To ensure the shape memory effect of the resin, the operating temperature could be determined based on DSC data. the DSC curve of A2 resin exhibited an exothermic peak at −31.9 °C, indicating that below this temperature, the entire polymeric network of the resin was in a "fully frozen" glass state. Therefore, to ensure effective shape fixation, the material should be kept deeply subcooled, namely at a suitable temperature below −31.9°C. For instance, A2 resin displayed a high Rf (98.33%) when fixed in a dry ice-ethanol solution at −60 °C. Conversely, if a higher temperature (> −31.9°C) was chosen, some segments of the A2 resin chains thaw partially, leading to incomplete fixation. For example, its Rf decreased to 90.55% and 79.00% at −25 °C and 0 °C, respectively. On the other hand, during the heating curve, an endothermic peak at 21.65 °C was observed, which could be attributed to the glass transition of TEGDMA and EWOA segments, indicating complete unfrozen of segments in A2 resin above this temperature. Therefore, a recovery temperature of 25 °C was preferred to ensure complete shape recovery. For instance, A2 resin exhibited a rapid recovery rate during U-shaped testing at 25 °C, with an Rr of 87.5% achieved within 20 seconds and 99.88% within 180 seconds. However, when shape recovery was attempted at lower temperatures, some "frozen" WCO and TEGDMA segments were unable to fully move, resulting in lower recovery rates.
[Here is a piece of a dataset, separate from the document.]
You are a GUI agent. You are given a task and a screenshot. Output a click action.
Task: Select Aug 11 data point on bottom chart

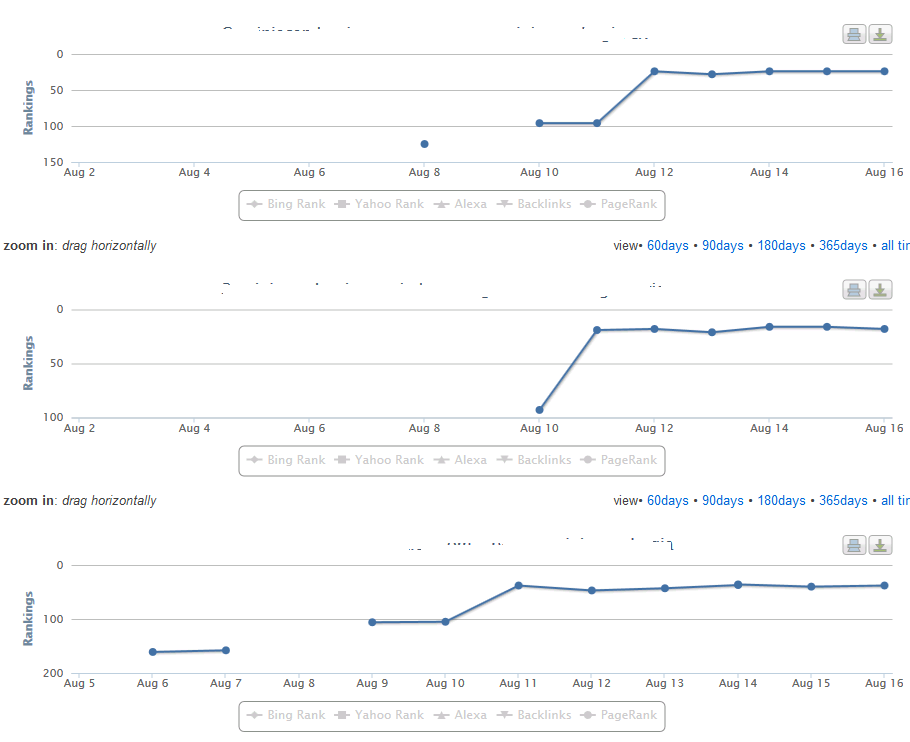point(518,586)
At −25 °C and 0 °C, the material only achieved Rr values of 30.56% and 58.33%, respectively. Conversely, at higher temperatures (e.g., 50 °C) in hot water, A2 resin could achieve complete recovery at a much faster rate, reaching an Rr of 99.00% within 4 seconds. However, at this temperature, the mechanical performance of A2 resin significantly decreased, thus caution was required during operation to avoid product damage.

Based on your suggestion, we have added the recovery data of A2 resin at 50 °C. Please refer to the revised Figure 6h.

Thank you very much for your help.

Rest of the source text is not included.